Could I find a story or two? But no, it seems as if people there
live about as long as anywhere else, and they're just as silent.
Judy began to wonder what she had let herself in for.
The one thing
that does make it into graveyards is the North West Rebellion.
It's everywhere. In the northwest are the battle sites - Cut Knife,
Duck Lake, Battleford and Batoche. Maybe it was the storm that
followed us or maybe it was the mosquitoes that put us in a fighting
mood, but the battle sites were captivating. People pay tons of
money to go overseas to see Vimy Ridge and Dieppe and other battle
sites, but they should also see our own. We fought a civil war
on those sites and we ought to know about it because, as it happens,
we haven't finished yet.
Batoche is
the best. It tells its story without even trying. Everything is
there still- the white clapboard church where Louis Riel kept
some of his prisoners, the bumps and gullies where Metis soldiers
and government forces advanced and retreated, the clumps of bush
that hid them, the banks of the South Saskatchewan River where
Gabriel Dumont watched the steamer Northcote bringing guns and
ammunition to government forces, and finally, the cemetery itself.
The cemetery was there in 1885. The final battle raged around
and over it. And when the guns won, as guns have a habit of doing,
Riel and Dumont and the Metis cause were defeated.
This was Canada's
only all-Canadian war. This was not for a change, the British
fighting the French, or the Irish fighting the British, or the
British fighting the Americans, the fact they fought on Canadian
soil being almost incidental. This was us fighting us. And there
was an "us" by this time. We had become the Dominion
of Canada on July 1, 1867, but somehow the powers-that-be hadn't
given much thought to the people who had been here all along.
If there is
a hero in this most confusing series of battles, that hero has
to be Gabriel Dumont. Louis Riel had his crazy moments, so did
the Canadian government, but Dumont held to one indisputable fact-
the Metis were not being treated fairly, what's more they were
starving. Why couldn't the government see that?
Dumont has
the biggest individual gravemarker in the Batoche cemetery: a
great slab of rock on the river bank marking the spot where, the
story goes, he's buried standing up, the better to see the enemy
coming from the river side. It's a great story- tourists love
it- but even if he's not buried standing up (he's not), it's somehow
right that he should be close to the river. The river remains.
It's one thing that hasn't changed.
His plaque
reads, in part:
GABRIEL DUMONT,
1838-1906
HE COMMANDED
THE METIS FORCES IN 1885 AND DISPLAYED CONSIDERABLE MILITARY ABILITY.
AFTER THE FALL
OF BATOCHE,
HE ESCAPED TO THE U.S.
HE RETURNED YEARS LATER
AND RESUMED THE LIFE OF A HUNTER.
Near Dumont
is a mass grave for other Metis who died at Batoche, marked by
tall wooden crosses contained within a tall wooden picket fence.

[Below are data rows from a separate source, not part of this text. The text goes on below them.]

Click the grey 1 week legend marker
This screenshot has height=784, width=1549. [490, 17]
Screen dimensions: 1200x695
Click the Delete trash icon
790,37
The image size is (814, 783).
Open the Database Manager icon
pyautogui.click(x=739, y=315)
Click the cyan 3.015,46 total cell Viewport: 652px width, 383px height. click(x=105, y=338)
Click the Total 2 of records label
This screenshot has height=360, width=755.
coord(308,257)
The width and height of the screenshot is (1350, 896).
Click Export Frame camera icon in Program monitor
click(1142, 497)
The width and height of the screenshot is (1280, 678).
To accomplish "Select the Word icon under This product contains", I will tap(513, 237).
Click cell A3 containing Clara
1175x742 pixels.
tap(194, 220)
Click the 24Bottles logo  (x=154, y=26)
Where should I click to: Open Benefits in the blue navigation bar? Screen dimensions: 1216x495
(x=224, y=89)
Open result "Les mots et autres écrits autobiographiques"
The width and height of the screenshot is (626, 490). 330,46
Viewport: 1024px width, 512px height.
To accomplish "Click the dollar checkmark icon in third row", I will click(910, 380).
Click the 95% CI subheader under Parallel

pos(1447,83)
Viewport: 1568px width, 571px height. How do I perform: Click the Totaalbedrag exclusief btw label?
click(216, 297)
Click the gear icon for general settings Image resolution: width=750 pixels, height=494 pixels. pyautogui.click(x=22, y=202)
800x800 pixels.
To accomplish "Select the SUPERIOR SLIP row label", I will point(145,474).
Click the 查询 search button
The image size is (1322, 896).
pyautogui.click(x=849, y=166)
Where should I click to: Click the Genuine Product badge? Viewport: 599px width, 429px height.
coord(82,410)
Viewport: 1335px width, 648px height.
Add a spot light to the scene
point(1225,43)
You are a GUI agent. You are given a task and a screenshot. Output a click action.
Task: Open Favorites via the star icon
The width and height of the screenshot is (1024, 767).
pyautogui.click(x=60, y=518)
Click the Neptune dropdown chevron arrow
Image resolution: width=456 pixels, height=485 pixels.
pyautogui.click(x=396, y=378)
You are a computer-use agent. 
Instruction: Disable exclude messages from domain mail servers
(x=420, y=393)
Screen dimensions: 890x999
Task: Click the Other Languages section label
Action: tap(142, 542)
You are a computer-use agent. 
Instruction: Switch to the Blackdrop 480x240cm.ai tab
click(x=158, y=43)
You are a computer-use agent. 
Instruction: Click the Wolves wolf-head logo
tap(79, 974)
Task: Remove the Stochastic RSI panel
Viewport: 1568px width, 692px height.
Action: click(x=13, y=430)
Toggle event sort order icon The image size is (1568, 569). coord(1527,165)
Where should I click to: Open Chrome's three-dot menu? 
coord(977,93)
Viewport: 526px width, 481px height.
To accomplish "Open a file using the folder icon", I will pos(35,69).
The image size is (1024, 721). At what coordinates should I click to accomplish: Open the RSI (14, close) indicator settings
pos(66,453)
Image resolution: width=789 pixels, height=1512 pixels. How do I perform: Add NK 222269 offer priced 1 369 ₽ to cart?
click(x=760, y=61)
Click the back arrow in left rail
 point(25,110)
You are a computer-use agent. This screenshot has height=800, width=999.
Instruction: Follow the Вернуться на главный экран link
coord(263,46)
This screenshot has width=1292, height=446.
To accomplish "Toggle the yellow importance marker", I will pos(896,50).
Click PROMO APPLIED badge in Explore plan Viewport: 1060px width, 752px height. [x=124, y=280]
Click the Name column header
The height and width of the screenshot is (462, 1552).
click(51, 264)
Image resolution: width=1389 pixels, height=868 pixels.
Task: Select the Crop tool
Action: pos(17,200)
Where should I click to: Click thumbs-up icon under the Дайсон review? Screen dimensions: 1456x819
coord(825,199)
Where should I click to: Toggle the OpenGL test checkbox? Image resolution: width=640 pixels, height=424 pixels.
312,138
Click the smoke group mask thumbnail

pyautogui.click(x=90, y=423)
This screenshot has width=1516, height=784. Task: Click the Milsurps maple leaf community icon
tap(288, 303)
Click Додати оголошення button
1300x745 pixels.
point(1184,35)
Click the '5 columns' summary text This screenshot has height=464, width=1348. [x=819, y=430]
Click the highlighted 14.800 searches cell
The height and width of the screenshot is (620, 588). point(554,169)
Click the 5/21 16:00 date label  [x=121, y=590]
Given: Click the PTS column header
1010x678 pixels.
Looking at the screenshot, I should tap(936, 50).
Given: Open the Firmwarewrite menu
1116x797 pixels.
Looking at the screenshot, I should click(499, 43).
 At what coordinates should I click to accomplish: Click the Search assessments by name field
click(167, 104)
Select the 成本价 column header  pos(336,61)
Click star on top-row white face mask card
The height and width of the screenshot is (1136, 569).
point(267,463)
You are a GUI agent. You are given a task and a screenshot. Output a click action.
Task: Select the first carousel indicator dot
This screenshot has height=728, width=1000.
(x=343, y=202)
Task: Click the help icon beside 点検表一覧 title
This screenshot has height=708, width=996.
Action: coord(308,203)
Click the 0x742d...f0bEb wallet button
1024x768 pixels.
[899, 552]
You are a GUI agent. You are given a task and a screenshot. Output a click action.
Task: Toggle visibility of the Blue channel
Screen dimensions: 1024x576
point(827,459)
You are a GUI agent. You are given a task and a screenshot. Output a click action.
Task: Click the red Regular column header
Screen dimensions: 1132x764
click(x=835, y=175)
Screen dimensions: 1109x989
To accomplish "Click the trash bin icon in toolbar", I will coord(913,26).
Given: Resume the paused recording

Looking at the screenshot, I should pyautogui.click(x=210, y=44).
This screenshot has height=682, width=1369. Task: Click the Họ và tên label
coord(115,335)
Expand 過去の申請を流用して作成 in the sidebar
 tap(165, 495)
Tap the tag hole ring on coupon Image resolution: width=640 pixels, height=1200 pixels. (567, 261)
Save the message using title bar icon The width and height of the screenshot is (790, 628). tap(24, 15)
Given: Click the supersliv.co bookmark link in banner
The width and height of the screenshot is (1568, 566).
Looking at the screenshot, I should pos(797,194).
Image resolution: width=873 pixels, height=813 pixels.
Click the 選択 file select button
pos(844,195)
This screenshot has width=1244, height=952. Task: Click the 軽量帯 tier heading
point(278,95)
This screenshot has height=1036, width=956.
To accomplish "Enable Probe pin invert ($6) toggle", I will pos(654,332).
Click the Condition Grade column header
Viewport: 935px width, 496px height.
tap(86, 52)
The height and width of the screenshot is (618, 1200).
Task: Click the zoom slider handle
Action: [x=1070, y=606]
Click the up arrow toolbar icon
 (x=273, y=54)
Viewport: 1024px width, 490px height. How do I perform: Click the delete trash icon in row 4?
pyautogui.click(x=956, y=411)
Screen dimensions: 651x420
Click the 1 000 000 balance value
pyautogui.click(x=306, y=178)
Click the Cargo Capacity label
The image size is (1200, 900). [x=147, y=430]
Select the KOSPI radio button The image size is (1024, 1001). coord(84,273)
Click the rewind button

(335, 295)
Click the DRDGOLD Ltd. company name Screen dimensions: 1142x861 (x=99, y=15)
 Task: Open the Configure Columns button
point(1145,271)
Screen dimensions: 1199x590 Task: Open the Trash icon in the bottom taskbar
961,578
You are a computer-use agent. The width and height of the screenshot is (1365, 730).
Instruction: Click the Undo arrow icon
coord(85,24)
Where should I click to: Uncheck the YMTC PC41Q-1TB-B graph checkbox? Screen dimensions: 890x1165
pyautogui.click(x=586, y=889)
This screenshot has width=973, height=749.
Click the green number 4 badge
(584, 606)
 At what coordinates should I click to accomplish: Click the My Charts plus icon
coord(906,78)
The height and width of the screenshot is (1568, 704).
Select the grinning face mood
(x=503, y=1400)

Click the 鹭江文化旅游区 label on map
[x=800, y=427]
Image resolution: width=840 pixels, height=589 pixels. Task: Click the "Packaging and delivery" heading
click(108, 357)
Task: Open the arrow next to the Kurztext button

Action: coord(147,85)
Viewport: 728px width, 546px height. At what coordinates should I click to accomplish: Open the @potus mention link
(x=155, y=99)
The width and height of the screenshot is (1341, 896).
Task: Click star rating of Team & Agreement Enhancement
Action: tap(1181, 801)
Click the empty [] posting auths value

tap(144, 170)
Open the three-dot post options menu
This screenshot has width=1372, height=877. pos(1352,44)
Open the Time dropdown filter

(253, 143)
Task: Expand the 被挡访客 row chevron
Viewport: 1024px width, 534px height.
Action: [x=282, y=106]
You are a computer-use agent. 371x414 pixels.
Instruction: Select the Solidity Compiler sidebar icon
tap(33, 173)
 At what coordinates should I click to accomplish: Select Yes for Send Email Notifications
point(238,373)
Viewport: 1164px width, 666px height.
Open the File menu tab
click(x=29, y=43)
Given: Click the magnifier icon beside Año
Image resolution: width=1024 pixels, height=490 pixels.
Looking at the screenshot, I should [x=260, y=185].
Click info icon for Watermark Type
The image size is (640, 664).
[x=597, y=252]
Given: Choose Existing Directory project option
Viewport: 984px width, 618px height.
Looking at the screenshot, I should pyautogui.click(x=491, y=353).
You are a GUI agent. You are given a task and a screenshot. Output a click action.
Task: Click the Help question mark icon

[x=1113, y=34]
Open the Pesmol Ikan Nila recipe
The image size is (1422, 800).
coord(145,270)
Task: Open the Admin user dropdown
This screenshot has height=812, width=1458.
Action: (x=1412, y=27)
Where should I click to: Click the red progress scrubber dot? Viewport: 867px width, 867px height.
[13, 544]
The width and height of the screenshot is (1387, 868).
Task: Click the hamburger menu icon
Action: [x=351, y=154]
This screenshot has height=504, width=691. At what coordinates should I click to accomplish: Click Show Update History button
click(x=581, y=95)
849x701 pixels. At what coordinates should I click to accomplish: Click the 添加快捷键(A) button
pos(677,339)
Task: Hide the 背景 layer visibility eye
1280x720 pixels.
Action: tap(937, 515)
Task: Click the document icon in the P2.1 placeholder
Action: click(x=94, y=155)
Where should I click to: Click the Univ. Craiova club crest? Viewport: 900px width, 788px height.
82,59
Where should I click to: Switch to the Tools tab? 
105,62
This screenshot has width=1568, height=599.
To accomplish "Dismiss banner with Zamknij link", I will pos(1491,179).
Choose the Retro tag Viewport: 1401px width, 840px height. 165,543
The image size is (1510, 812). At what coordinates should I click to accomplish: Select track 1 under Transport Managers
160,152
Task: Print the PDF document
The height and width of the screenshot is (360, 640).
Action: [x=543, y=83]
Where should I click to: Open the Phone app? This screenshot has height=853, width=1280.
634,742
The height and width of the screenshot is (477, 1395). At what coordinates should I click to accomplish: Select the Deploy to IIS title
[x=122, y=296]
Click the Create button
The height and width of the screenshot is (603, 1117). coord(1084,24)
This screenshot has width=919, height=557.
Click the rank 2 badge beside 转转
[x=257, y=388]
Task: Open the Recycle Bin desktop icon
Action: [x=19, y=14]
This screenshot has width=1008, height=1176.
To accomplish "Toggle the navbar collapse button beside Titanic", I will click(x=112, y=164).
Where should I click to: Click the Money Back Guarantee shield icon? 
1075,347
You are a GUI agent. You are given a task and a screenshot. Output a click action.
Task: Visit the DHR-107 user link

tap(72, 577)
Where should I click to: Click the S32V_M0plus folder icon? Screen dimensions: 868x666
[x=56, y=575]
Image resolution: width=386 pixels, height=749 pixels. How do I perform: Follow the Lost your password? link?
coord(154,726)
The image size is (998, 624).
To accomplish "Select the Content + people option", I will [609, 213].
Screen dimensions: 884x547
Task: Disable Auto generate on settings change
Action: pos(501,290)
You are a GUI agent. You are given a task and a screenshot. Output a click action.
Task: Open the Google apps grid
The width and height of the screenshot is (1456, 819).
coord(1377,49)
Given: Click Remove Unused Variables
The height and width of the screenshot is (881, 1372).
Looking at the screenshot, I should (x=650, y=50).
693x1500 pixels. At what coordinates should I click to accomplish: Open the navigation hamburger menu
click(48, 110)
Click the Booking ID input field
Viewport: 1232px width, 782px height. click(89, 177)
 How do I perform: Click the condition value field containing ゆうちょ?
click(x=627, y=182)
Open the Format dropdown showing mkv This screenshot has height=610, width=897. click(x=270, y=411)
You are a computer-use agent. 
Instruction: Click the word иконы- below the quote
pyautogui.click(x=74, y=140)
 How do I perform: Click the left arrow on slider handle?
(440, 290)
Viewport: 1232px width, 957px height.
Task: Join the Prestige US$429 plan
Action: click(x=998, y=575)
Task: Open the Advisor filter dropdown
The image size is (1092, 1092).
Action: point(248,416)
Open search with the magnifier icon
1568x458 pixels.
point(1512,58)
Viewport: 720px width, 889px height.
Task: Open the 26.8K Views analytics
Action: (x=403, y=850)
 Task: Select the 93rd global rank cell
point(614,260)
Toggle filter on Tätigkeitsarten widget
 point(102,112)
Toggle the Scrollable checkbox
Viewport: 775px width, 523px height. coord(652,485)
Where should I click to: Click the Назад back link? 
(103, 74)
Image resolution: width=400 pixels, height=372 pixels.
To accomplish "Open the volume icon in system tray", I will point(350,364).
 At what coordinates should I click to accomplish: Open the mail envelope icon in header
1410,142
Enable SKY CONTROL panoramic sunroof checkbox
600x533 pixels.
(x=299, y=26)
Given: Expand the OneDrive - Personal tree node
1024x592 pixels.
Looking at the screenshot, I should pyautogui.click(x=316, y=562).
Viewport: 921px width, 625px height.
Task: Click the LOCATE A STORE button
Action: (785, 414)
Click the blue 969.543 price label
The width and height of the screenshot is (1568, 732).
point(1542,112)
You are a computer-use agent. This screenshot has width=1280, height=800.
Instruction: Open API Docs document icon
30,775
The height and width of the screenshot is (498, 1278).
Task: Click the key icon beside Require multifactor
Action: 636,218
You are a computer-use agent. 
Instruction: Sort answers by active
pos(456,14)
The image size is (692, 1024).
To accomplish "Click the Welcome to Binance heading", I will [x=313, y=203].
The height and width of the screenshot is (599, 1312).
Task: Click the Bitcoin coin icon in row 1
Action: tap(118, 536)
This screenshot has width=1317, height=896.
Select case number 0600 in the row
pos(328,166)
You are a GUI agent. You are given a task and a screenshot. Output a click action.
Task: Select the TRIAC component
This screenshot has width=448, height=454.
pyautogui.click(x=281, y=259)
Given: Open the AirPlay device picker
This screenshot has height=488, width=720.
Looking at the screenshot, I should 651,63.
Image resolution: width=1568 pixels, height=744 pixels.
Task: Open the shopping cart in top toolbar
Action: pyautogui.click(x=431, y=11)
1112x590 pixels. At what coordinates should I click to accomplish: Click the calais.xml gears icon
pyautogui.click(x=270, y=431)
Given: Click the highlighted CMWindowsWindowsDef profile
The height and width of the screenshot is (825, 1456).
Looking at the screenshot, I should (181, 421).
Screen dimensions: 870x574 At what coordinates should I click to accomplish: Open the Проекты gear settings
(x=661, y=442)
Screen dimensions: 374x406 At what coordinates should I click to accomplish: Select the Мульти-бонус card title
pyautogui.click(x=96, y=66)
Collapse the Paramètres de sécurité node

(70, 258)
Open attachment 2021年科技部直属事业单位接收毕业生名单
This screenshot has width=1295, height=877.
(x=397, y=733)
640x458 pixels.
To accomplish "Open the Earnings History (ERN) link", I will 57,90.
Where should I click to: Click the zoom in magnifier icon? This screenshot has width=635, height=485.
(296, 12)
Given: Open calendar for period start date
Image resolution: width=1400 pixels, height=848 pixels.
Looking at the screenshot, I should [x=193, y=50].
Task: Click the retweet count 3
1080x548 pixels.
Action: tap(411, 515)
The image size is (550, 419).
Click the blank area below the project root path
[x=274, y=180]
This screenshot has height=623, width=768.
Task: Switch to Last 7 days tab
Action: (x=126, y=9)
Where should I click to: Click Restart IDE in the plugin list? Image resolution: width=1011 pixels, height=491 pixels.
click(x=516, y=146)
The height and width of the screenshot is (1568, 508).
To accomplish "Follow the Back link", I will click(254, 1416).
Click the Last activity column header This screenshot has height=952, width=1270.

No names, just crosses. There are names of those who fell at Batoche,
Fish Creek and Duck Lake. the first on the list is J. Ouellette,
aged 90 years.
We had a 90
year old man fighting that battle. Puts it in a different light,
doesn't it?
Batoche is
a natural historic site now but all the mod cons that go with
such a designation- audio visual presentations, shiny bathrooms,
interpretive panels- are located quite a distance from the cemetery.
It's still able to speak for itself and I think it's the best
graveyard in Canada.
Other graveyards
that tell the story of the 1885 rebellion include the police cemetery
at Fort Battleford where NWMP members who died in the battles
are buried. On a slope just below the fort is another burial site,
this one for eight Metis men who were captured during the battles.
After a trial of sorts during which they had no legal counsel
at all, they were sentenced to hang and their bodies were put
in a common grave on the hillside. For years, they lay there without
a stone or words above them but that much, at least, has been
corrected. There's a stone now with the words in Cree and English.
And finally,
there's Cut Knife Hill. Don't ask me how I got there. Judy and
I drove through rain and slippery roads and finally got stuck
right at the bottom of the famous hill, but it was worth it. Speak
of virtual reality! Here we were on the highest ridge in the area,
lightning and thunder was crackling all about us, the mosquitoes
were out in force as the storm approached, wind tore at our coats,
and it was about as exciting as anything could be. This was Poundmaker's
hill. Here, he and his men held off the government forces- for
a while at least. Here men had fought and died and been buried.
We were standing on history.
Judy was not
as thrilled as I was so I hustled around, got pictures of Poundmaker's
grave, and with my dad's advice ringing in my ears- Straighten
your wheels- I got out of the mud. But it was a peak moment for
me in so many ways.
So, don't
let folks tell you that Saskatchewan is boring. Its tombstones
are fairly silent but it has graveyards that speak volumes.
Nancy
Millar's books about graveyards include Remember Me As You
Pass By, (stories from Alberta graveyards) and Once Upon A
Tomb (stories from Canadian graveyards.) Both are a combination
of history, story and travel. They are available from many
bookstores, see the Links provided, or from Deadwood Distribution,
e-mail nemillar@shaw.ca.
Her other books include Once Upon A Wedding - Canadian history
through actual weddings; The Famous Five: Emily Murphy and
the Case of the Missing Persons, and Once Upon An Outhouse.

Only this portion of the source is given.